Rocking four cores and eight threads, AMD’s Ryzen 3 3300X has a base clock of 3.8GHz and a turbo clock at 4.3GHz alongside an L3 Cache of 16MB, TDP at 65W, and 24 4.0 PCIe 4.0 lanes for pretty much all of the performance you could ever need for most games.
Coming with 1,408 GPU Cores and a base clock of 1,530MHz (Boost Clock at 1,785MHz), the Nvidia GTX 1660 Super’s 5,027 GFLOPS, 6GB GDDR6 memory and 14 Gbps memory clock with a bandwidth of 336 GB/s compliment the AMD Ryzen 3 3300X’s performance well for crisp, clear 1080p gaming capabilities.
Motherboards don’t get enough love when it comes to the press around the latest PC gaming technology, but the Asrock B550M-HDV is not only an excellent all-around board but also adaptable for future upgrades and usage scenarios. In terms of performance, we have a B550 chipset with memory coming in at 2x DIMM, 64GB, DDR4-4733 and one PCIe 4.9 x16 and one PCIe 3.0 x1 expansion slot. For video ports, we’ve got a D-Sub, DVI-D, HDMI and four USB 3.2 Gen 1 and two USB 2.0 outlets. Storage is provided via a M.2, 4x SATA and ethernet network connection.
When it comes to memory, it seems like you can never have enough. On top of that, you can really break the bank – if you don’t know what to look for in hardware. We think the Corsair Vegeance LPX 16GB is probably the best option for most gamers on a budget. As far as the performance goes, we’ve got capacity coming in at 16GB( 2x 8GB) with a speed of 3200MT/s and timings at 16-18-18-36. Power consumption comes in at a decent 1.35V. There is some wiggle room for overclocking and, because of that, we really think this represents one of the best values for the money on the market right now.
A solid-state drive is a must-have for gaming PCs and this option from Intel checks off all of the right boxes with very few issues that could hold it back. That said, the drive does have some issues with slowing down as it nears capacity. Keeping some room available shouldn’t be too hard with 1TB of total storage.
Your power supply helps bring everything to life – literally – but it also potentially limits your options for the future if not chosen properly. For a great middle ground, we think the EVGA GD 500W 80+ Gold is great for most everything you’re going to need your gaming PC to do over the next couple of years. That said, it does limit your expansion options moving forward and you might want to look at something a little more powerful if you plan on making adjustments to your build anytime soon.
We love the Phanteks P300 ATX Mid Tower Case for its simple yet classic design and ample room for all of hardware listed above. Measuring 450x200x400mm (HxWxD) and weighing 6kg, the Phanteks P300 ATX is a mid-tower with motherboard capability for ATX, Micro-ATX, Mini-ITX and two 3.5″ internal, and two 2.5″ SSD drive bays. Rounding out the tower, we’ve got two USB 3.0 front ports as well as an audio port. To keep your system cool, we’ve got two 120/140mm on the front, two 120/140mm on the top, one 120mm on the rear with a max GPU length of 380mm.

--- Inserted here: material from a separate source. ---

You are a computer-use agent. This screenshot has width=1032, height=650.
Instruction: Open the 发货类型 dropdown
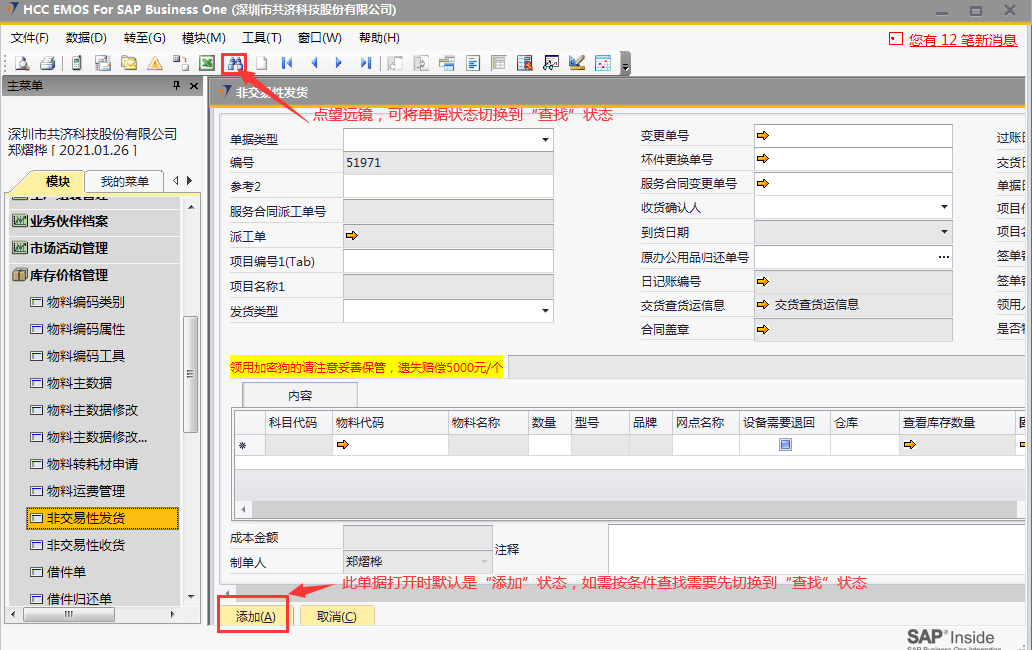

When it comes to audio, the sky is the limit on how much you could spend on your speakers. That said, you could also spend a ton of money on headphones – especially if you want something high quality. In that regard, we can’t help but recommend the Sony WH-1000XM4. Universally considered the best headphones for gaming, this product from Sony cancels out ambient noise from the outside world and totally immerses you in the action. As you can probably already imagine, as a Sony product, it isn’t cheap. In fact, it’s going to set you back close to $300 depending on the retailer. Whether or not that is worth it to you or not depends on your situation but, for that money, there are some pretty competent sound systems out there, too. For cheaper alternatives, the Bose SoundSport Wireless comes in a thin, lightweight form factor while the Jabra Elite Active 75t is often cited as a great all-around set of headphones for gaming and other PC activities. There are more expensive options out there for headphones but we really think you start to have diminishing returns the more expensive a piece of gear gets. One advantage to headphones over speakers is that you can use them on more than just your PC. We recommend that you sit down and budget everything out and go from there since headphones could possibly put you over your budget if you want to go for the top-end models.